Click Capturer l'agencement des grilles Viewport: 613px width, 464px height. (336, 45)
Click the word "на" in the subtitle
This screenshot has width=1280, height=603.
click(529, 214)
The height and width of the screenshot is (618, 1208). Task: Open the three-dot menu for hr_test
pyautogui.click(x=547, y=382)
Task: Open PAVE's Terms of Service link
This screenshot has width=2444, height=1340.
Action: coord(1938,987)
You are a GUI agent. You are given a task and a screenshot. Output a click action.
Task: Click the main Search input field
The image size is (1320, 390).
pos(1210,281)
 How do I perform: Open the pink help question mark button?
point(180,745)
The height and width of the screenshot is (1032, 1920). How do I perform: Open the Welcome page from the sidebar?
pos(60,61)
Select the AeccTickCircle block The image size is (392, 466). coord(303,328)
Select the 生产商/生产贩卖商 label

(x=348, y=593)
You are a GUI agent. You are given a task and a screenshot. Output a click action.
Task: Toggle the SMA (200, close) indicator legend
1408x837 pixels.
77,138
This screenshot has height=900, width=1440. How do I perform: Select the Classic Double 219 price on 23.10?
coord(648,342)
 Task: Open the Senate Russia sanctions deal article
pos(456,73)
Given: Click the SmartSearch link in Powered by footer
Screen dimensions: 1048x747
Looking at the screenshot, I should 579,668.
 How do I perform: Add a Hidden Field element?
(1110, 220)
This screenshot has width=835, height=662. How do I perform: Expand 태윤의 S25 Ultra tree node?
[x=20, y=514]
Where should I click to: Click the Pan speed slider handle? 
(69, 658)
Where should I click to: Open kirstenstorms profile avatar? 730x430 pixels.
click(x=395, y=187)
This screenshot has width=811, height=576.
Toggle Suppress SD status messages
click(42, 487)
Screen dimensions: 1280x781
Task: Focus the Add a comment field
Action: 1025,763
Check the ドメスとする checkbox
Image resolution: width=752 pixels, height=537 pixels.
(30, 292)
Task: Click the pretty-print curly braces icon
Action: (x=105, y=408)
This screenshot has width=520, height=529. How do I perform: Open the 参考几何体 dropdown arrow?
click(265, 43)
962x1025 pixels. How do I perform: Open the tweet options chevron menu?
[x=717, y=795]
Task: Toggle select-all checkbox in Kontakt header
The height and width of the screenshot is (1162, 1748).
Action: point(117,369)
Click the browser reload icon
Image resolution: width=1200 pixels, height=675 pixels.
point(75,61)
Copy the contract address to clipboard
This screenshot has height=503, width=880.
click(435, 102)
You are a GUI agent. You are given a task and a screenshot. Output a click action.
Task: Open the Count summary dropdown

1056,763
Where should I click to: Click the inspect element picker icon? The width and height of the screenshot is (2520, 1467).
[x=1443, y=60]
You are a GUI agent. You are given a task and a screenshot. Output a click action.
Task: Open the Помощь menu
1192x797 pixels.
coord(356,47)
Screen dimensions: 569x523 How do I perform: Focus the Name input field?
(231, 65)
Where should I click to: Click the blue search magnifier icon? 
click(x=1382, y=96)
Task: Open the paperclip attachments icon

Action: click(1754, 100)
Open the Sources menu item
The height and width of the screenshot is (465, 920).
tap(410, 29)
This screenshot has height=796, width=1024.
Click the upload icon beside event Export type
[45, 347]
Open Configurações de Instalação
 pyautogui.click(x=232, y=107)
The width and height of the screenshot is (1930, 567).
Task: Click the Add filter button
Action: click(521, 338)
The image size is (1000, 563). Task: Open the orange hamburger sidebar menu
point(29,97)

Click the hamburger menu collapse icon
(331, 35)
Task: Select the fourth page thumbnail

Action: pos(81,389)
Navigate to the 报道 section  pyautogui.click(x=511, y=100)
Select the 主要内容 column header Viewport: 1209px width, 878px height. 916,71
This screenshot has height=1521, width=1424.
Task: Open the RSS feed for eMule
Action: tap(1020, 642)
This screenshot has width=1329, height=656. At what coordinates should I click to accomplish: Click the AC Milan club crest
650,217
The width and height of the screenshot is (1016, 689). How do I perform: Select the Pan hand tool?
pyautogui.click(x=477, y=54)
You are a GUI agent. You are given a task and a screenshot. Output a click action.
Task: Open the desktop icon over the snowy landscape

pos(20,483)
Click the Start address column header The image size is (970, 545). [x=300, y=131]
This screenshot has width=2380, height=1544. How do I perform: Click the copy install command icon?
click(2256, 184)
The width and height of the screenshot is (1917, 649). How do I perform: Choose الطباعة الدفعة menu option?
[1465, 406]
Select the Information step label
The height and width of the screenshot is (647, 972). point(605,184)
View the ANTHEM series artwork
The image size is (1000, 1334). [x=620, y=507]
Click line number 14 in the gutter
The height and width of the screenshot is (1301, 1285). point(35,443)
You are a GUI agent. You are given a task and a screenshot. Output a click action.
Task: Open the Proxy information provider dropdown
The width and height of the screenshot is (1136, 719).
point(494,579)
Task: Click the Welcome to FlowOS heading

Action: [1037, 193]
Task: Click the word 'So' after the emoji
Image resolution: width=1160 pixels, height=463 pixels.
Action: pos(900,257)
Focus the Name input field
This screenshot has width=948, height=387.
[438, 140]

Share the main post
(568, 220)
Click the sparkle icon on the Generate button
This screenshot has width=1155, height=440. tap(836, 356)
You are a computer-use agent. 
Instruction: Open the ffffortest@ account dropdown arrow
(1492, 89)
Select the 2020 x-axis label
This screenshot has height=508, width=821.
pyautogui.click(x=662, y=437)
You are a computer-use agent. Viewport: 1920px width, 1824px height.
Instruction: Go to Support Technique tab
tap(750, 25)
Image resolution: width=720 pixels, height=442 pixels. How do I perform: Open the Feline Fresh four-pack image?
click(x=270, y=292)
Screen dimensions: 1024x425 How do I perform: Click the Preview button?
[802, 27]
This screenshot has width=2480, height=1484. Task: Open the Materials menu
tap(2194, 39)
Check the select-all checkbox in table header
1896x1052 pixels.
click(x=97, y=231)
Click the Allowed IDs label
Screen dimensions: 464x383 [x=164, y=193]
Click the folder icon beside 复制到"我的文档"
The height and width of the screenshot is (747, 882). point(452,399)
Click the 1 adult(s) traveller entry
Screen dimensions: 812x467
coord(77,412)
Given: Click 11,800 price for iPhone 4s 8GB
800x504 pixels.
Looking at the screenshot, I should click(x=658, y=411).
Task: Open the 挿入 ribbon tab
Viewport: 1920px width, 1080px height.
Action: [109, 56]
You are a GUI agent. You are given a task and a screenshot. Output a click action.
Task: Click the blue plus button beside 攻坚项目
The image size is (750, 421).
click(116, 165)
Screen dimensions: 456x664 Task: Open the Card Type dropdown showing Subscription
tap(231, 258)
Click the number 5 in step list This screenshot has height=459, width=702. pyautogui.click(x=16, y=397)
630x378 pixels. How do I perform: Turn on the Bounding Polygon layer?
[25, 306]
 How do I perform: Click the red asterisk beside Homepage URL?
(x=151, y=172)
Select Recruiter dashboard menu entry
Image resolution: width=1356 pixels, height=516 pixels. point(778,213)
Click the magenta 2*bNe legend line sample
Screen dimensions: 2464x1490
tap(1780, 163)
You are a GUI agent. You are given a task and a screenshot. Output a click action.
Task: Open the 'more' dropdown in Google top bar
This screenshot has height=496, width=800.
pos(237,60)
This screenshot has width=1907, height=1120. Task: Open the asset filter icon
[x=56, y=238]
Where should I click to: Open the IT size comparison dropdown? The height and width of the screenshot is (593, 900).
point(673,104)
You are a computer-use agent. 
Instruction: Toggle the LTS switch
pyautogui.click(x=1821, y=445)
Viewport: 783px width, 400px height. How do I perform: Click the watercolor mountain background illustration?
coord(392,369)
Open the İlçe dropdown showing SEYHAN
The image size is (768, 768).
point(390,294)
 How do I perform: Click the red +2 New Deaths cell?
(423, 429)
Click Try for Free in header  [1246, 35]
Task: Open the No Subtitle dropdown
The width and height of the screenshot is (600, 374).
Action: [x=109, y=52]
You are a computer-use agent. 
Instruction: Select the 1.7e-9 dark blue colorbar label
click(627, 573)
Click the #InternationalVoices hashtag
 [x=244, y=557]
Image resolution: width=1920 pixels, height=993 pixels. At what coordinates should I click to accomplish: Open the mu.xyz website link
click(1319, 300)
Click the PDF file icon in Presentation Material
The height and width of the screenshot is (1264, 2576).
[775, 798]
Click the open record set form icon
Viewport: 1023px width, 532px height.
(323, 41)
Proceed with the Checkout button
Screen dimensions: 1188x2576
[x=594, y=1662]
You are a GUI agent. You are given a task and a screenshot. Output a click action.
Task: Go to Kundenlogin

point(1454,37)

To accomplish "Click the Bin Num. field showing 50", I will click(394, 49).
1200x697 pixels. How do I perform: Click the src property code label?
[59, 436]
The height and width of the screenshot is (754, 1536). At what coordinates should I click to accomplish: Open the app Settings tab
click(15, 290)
——————
## [DIRECTIONS]
Rewrite the records starting at the line that contains "The height and width of the screenshot is (1032, 1920)." and ending at the line that contains "pos(456,73)", switching "Welcome" to "Home" and keeping all else unchanged.

## [RESULT FOR THIS TASK]
The height and width of the screenshot is (1032, 1920). How do I perform: Open the Home page from the sidebar?
pos(60,61)
Select the AeccTickCircle block The image size is (392, 466). coord(303,328)
Select the 生产商/生产贩卖商 label

(x=348, y=593)
You are a GUI agent. You are given a task and a screenshot. Output a click action.
Task: Toggle the SMA (200, close) indicator legend
1408x837 pixels.
77,138
This screenshot has height=900, width=1440. How do I perform: Select the Classic Double 219 price on 23.10?
coord(648,342)
 Task: Open the Senate Russia sanctions deal article
pos(456,73)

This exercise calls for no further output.